Climate may force pandas to move

Panda
Pandas only eat about 20 varieties of bamboo

Climate change could force pandas to move to different parts of China as patterns of bamboo growth shift in the future, it has been claimed.

Of 100 bamboo varieties, only 20 are eaten by pandas, and all are said to be affected differently by climate change.

Edinburgh scientists have been in Sichuan Province collecting data in a bid to map where certain bamboo types will be growing between 2020 and 2080.

York University experts have been using the data to work out future trends.

The data was analysed by the York University team using a special computer programme called Yoga, York Genetic Algorithm developed by Dr Colin McClean.

The results were particularly striking in that some of the key food plants were badly affected, whereas others actually increased their ranges under global warming
Dr Jon Lovett
York University
Dr McClean said: "The programme makes a bioclimatic envelope for each bamboo species.
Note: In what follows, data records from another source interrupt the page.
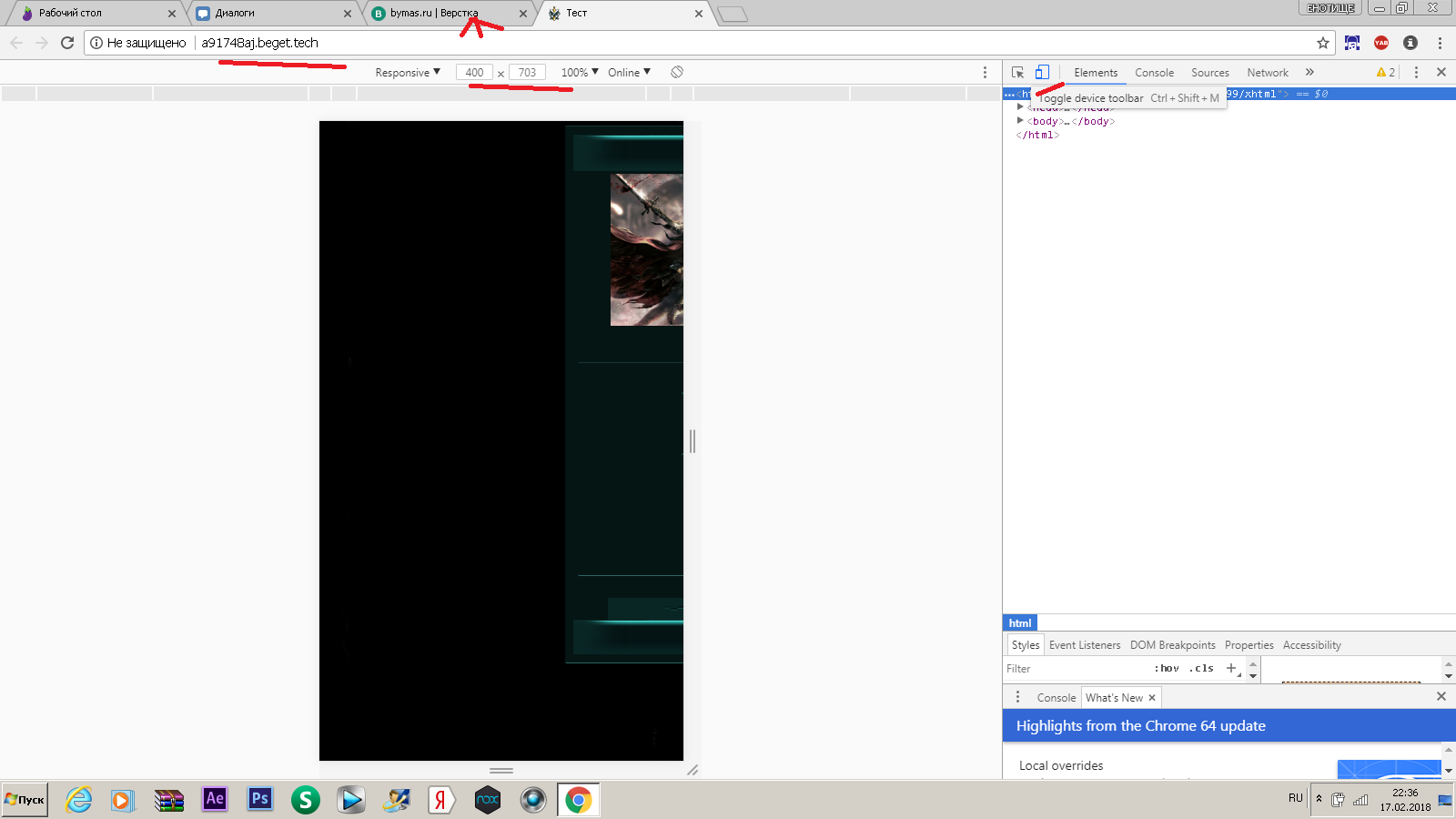The width and height of the screenshot is (1456, 819).
Task: Click the inspect element picker icon
Action: (x=1017, y=72)
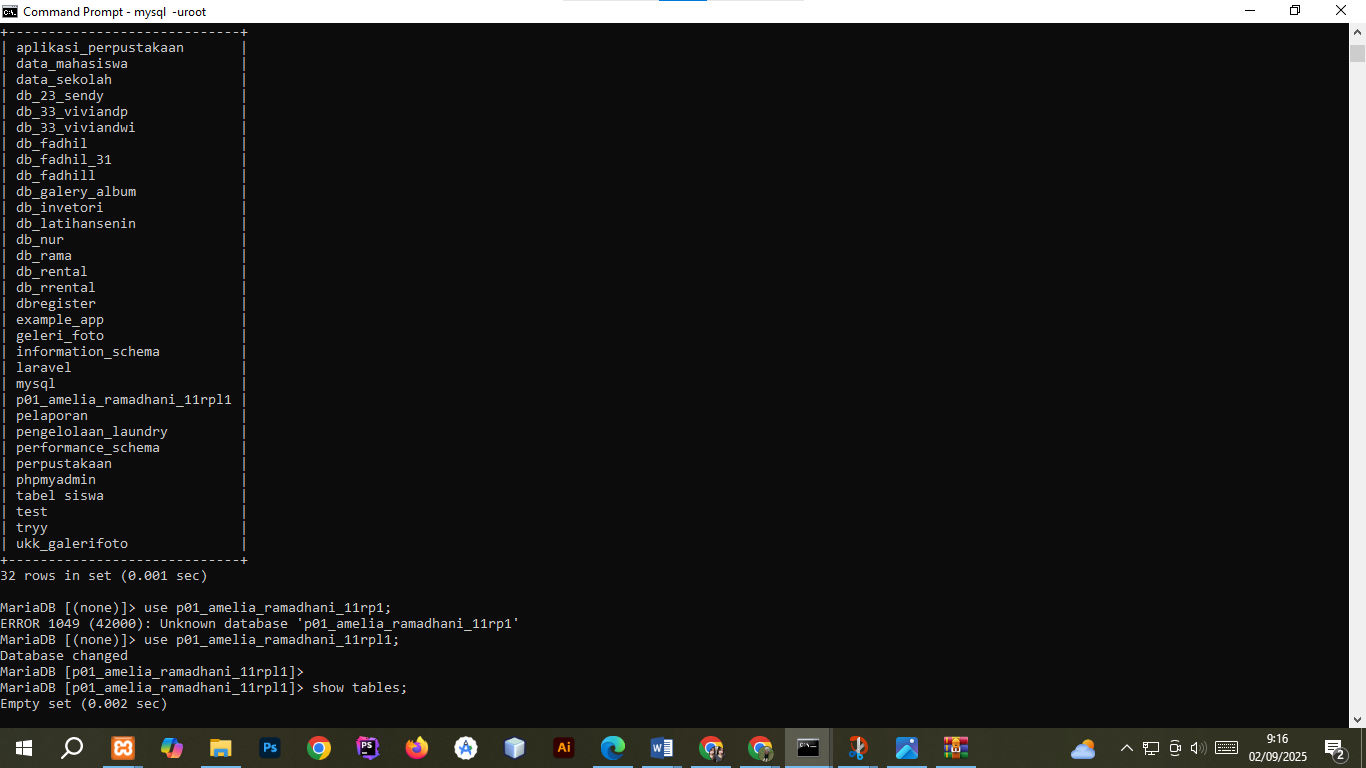Open the clock and calendar flyout
This screenshot has height=768, width=1366.
[x=1277, y=748]
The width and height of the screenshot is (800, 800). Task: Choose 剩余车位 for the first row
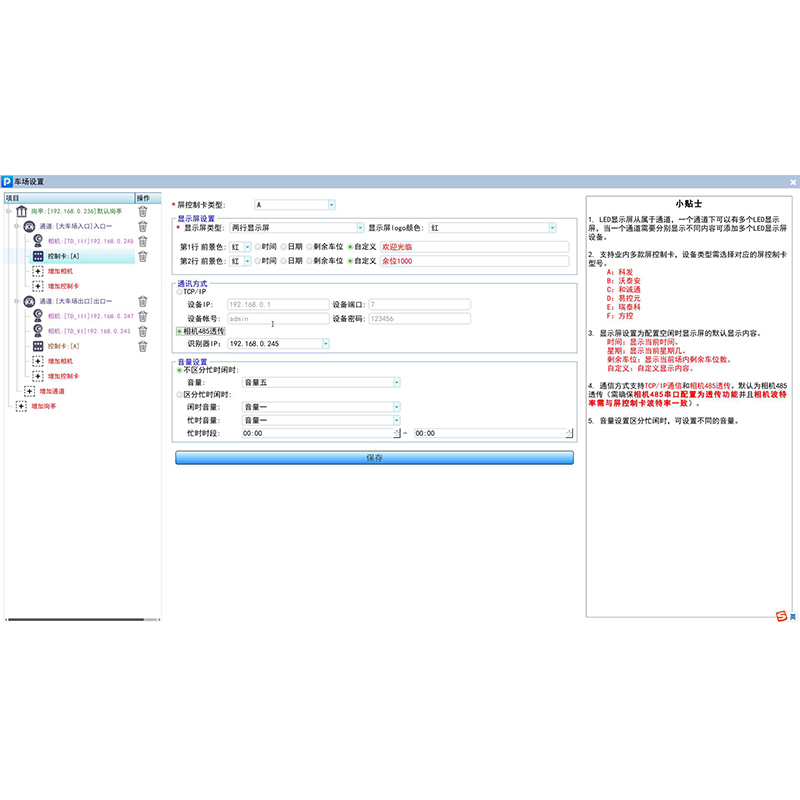pyautogui.click(x=309, y=246)
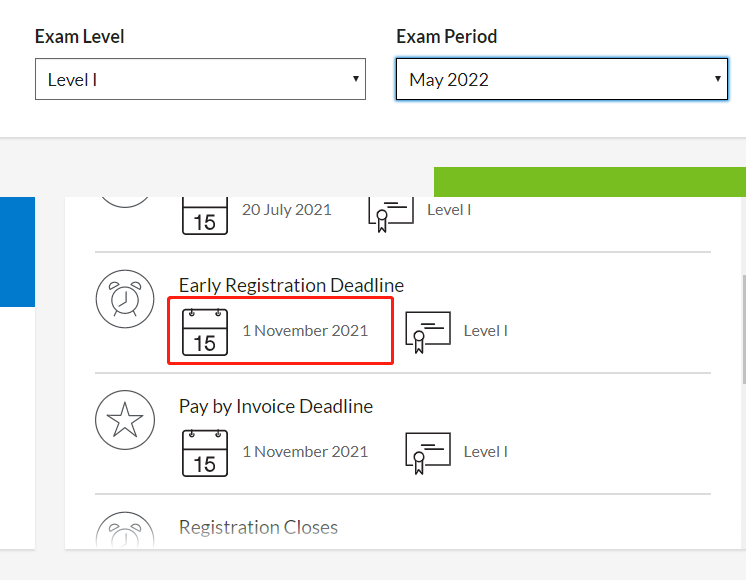Click the Pay by Invoice Deadline heading
746x580 pixels.
(276, 407)
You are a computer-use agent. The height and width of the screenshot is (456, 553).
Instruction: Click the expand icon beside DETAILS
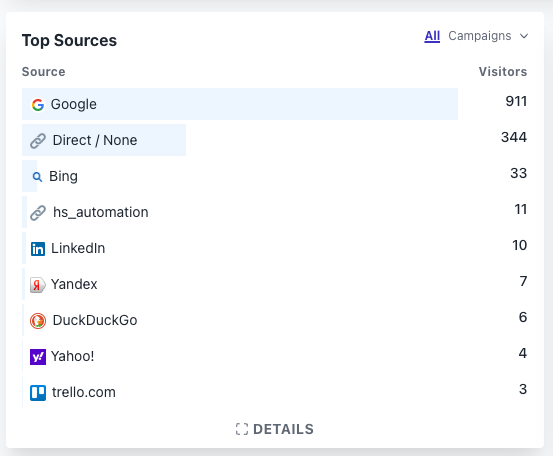pos(242,429)
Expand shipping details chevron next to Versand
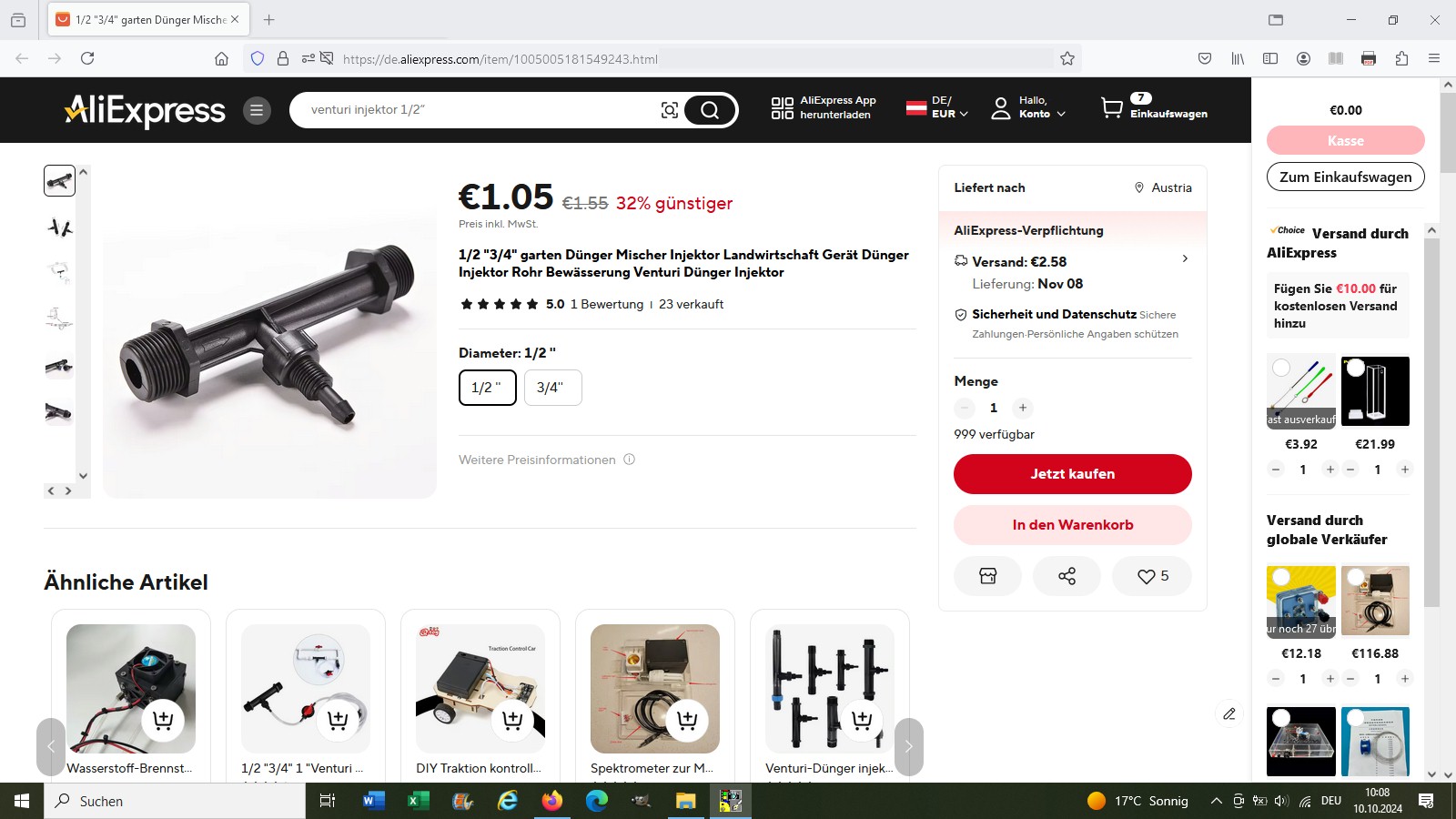The width and height of the screenshot is (1456, 819). tap(1185, 258)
"We can then move this envelope into future climate scenarios to see how the bamboos might be affected by climate change.

"Yoga is particularly useful because it can produce good results on relatively small data sets."

Dr Jon Lovett, who led the work at York University, said ecological changes would predominantly influence pandas to decide where to live.

He said: "The results were particularly striking in that some of the key food plants were badly affected, whereas others actually increased their ranges under global warming.

"So the impacts of climate change are complex, favouring some species while making others rarer.

"Fostering this sort of adaptation seems to be the most important policy approach to adopt now, as global use of fossil fuels, the main driver of climate change, shows little sign of slowing down."

Professor Steve Blackmore, director of the Royal Botanic Gardens in Edinburgh, who has just returned from China, said: "Pandas spend 14 hours a day eating, and bamboo forms 99% of their diet, so they are completely reliant on the right bamboo species being present in order to survive."